When we look at all the crazy behaviour in the United States, we comfort ourselves that it couldn't happen here. Well, last week we took another step in that direction.
Why do blue-collar workers get so alienated and fed up they vote for someone as mad as Donald Trump? It couldn't be because, while America has waxed fat over the past 30 years, their pay has been stagnant in real terms.
How have the top few per cent of US households captured most of the economic growth for three decades?
Three main reasons, which apply in varying degrees to us.
First, because globalisation and "skill-biased" technological change have produced a small number of winners and a large number of losers.
Second, because far from using the tax-and-transfers system to require the winners to compensate the losers, we've gone the other way, making the income-tax scale less progressive and tightening up on payment of benefits to people of working age.
Third, because although the economy has changed in ways that weaken organised labour, we've doubled down, weakening legislative arrangements designed to reduce the imbalance in bargaining power between bosses and workers.
The unions have been weakened by the greater ease with which employers can move their operations overseas and by the technology-driven shift from goods to services.
The legislative attack has focused on removing union privileges, weakening workers' rights and weakening workers' bargaining power by discouraging collective bargaining and favouring individual contracts.
In the US there's been a failure to raise minimum wage rates. Here, there's been a decades-long campaign to eliminate penalty rates for people working "unsociable" hours which, supposedly, are anachronistic.
The mentality that produced these developments is "bizonomics" – something that sounds like economics because it repeats buzzwords such as "growth" and "jobs", but isn't.
In Australia, micro-economic reform has degenerated into a form of rent-seeking that's saying the way to a prosperous economy is to keep business – the people who create the jobs – as happy as possible.
This bizonomics isn't new, of course, as attested by its slogan: What's good for General Motors is good for America.
As it relates to the labour market, the proposition is that the way to make things better for everyone is to make life tougher for the workers.
Pay them less, give them less job security in the name of greater "flexibility", acquiesce to business's ambition of making working life a 24-hour, seven-days-a-week affair, and we'll all be better off.
The flaws in that argument – and the price to be paid for playing this game for decades – are now more apparent.
For a start, the number of workers and their dependents far outnumbers the bosses and owners and their dependents. So if all you end up doing is transferring income from the workers to the bosses, far more people lose than gain.

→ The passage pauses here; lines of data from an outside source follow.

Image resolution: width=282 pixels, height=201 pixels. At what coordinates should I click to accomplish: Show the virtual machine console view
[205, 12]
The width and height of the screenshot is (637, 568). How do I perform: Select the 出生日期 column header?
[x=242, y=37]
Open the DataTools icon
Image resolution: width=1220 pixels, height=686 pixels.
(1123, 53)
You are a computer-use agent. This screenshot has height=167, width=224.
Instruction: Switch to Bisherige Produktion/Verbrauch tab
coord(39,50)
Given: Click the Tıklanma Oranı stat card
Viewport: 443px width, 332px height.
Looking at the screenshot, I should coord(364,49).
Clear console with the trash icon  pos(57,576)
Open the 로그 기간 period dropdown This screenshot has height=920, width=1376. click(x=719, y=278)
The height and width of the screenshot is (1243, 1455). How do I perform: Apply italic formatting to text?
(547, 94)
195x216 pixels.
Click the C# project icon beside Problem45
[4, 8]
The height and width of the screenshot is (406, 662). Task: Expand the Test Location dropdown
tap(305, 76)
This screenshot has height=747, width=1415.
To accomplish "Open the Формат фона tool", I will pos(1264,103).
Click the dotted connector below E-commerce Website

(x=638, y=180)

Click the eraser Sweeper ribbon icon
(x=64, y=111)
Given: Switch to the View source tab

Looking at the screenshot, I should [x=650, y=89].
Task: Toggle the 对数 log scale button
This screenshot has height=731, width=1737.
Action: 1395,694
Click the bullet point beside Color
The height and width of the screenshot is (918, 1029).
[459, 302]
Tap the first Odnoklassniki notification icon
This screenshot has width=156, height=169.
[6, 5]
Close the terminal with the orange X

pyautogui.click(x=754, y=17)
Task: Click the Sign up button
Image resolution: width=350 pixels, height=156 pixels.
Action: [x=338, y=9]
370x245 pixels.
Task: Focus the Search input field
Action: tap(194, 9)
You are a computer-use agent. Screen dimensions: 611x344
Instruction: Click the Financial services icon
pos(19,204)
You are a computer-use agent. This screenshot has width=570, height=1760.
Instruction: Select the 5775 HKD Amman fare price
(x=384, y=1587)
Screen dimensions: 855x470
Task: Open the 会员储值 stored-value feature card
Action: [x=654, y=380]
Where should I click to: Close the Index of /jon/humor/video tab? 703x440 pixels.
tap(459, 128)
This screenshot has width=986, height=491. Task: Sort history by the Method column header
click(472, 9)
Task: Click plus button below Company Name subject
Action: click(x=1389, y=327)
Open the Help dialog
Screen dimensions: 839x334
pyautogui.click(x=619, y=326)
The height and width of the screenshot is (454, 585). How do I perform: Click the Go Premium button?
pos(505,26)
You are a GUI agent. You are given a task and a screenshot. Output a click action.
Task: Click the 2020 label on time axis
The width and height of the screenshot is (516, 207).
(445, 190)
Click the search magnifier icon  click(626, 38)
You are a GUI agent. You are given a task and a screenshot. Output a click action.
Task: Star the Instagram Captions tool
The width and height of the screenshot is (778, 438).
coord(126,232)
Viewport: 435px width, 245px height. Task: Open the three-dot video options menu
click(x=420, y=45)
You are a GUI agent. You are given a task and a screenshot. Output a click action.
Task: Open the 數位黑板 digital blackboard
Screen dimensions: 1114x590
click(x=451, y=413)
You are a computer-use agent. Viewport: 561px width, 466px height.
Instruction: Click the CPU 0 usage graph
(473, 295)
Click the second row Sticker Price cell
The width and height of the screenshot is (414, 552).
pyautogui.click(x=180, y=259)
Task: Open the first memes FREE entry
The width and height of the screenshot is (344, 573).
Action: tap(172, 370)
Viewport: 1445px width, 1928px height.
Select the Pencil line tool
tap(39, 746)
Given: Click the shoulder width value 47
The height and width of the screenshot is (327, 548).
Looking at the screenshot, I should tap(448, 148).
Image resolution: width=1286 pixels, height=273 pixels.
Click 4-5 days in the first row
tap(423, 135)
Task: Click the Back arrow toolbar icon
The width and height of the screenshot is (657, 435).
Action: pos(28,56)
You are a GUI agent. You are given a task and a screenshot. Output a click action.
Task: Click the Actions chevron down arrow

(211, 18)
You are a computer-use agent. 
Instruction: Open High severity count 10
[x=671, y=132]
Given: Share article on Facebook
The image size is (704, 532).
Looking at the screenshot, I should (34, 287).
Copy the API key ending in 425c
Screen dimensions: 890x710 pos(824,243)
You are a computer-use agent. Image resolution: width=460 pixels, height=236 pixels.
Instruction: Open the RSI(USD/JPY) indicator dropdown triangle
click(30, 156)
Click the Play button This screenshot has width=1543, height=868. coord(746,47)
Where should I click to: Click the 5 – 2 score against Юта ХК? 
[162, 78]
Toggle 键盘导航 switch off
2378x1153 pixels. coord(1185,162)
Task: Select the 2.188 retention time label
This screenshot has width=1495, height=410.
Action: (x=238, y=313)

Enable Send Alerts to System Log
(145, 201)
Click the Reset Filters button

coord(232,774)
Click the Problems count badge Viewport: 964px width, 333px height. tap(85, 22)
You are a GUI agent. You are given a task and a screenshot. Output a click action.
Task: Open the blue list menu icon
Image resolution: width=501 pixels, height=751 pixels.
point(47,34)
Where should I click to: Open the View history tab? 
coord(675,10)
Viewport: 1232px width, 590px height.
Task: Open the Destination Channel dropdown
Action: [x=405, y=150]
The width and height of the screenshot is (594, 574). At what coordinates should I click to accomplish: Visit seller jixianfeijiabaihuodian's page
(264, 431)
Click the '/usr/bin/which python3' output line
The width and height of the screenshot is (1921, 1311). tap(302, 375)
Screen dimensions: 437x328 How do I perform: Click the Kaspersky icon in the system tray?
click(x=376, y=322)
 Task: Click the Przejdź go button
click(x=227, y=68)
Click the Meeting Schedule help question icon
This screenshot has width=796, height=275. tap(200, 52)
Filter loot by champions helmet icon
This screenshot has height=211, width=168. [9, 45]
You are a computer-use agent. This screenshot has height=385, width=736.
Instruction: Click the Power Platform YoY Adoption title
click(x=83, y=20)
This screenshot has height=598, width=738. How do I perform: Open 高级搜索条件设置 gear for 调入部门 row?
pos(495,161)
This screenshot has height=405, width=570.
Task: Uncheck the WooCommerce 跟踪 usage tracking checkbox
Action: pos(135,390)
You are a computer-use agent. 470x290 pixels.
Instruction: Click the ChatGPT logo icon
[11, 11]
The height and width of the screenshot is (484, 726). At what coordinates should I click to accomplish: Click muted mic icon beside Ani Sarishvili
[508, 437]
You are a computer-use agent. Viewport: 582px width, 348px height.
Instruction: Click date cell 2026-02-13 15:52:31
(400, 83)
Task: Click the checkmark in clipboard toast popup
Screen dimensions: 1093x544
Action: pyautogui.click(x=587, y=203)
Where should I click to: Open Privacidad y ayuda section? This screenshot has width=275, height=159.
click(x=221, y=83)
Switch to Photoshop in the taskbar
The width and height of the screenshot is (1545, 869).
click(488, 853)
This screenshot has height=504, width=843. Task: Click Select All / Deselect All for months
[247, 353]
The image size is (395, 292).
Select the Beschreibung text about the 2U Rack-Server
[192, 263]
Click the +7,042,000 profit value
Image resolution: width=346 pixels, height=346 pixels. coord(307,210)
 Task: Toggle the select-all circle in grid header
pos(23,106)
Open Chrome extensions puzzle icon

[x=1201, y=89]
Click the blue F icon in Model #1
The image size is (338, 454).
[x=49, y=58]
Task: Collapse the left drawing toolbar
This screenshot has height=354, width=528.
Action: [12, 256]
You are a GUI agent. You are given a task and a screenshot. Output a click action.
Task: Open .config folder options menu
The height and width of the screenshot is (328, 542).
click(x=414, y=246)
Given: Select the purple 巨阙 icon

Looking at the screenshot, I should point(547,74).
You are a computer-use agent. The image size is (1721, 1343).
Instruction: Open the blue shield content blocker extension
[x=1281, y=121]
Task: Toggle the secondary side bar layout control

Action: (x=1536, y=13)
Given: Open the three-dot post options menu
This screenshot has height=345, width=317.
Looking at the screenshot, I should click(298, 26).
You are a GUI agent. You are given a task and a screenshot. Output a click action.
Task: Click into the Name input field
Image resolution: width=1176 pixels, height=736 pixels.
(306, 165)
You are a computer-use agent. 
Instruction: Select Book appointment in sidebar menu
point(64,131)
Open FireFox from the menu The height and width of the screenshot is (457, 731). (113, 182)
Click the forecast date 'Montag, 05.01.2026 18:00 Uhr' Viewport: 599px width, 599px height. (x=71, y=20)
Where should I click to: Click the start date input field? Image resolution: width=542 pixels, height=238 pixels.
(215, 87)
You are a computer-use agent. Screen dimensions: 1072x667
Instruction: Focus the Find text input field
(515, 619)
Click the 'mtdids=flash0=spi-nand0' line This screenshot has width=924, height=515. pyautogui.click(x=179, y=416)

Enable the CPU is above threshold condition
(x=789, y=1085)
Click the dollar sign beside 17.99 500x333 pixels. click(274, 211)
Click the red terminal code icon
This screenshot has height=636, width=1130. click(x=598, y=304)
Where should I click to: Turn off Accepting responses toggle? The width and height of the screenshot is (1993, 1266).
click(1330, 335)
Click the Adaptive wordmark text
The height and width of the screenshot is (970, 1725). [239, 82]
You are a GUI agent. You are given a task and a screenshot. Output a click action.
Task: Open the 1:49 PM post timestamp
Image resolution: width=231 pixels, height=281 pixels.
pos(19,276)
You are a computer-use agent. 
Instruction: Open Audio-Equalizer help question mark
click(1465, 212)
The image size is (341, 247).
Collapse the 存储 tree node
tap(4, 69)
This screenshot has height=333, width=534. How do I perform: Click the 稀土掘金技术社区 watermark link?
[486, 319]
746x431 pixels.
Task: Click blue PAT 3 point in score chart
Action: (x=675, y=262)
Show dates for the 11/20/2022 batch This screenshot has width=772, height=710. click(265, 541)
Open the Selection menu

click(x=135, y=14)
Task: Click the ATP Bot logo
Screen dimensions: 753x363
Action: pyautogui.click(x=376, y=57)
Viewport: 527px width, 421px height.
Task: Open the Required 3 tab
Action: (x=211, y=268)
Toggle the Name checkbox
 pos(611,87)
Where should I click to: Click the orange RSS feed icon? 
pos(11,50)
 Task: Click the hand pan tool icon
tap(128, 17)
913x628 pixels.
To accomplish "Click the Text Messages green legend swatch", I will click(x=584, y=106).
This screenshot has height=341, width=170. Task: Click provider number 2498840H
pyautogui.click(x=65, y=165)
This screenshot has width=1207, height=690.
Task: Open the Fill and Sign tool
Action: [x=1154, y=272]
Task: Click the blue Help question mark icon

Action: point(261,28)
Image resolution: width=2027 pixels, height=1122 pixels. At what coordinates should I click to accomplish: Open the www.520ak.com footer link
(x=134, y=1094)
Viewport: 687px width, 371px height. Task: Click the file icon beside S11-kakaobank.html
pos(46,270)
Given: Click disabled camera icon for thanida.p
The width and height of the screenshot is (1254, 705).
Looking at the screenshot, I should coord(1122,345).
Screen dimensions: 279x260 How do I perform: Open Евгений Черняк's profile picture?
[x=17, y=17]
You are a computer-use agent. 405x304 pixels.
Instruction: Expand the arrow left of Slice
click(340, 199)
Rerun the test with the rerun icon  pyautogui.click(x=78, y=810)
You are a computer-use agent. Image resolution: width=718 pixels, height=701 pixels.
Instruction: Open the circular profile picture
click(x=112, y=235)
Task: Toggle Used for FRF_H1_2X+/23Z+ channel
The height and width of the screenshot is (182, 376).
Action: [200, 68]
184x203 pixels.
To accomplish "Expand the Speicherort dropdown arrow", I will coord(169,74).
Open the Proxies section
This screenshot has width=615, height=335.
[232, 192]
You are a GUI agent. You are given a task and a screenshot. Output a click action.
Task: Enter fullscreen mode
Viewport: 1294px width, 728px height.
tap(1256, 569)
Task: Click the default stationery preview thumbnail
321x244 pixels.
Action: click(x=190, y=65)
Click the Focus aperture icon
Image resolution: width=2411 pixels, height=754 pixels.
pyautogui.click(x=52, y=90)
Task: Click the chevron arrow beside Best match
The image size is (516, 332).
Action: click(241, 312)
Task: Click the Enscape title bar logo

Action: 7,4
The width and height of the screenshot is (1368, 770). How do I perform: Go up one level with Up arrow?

Of course, that's never what we're promised. The promise is always that the loss to existing workers is justified by the gain to all the would-be workers who'll now get a job.
Trouble is, too often you end up with a lot of workers making a sacrifice with only a handful of would-be workers finding jobs.
The Fair Work Commission's decision to cut Sunday and public holiday penalty rates for workers in hospitality and retail is an experiment in trickle-down economics, based on faith rather than evidence.
That makes it like everything else on big business's "reform" agenda: the immediate benefits come directly to business – in the form of cheaper labour – but, not to worry, those benefits will trickle down to the rest of us, so in the end it will all be much better for everyone.
Do you wonder why the punters don't believe it and conclude simply that "the government" has cut wage rates to benefit its big business mates, thus adding to their disillusionment and willingness to vote for populist fringe parties?
As I've explained before, the claim that lower penalty rates in retailing will lead to growth and jobs is – like the argument for protection – based on a fallacy of composition and the absence of "economy-wide" thinking.
The most likely effect is that total consumer spending remains little changed, but more of it's done on Sundays and goes on recreation and retail.
Plus an apartheid weekend, where the high-paid still get it, but the poor have to work.
A fearless prediction: now business has got some of the "reform" it's seeking, no one will ever bother to come back in a few years' time and do a proper study to check whether all the promises we were given came to pass.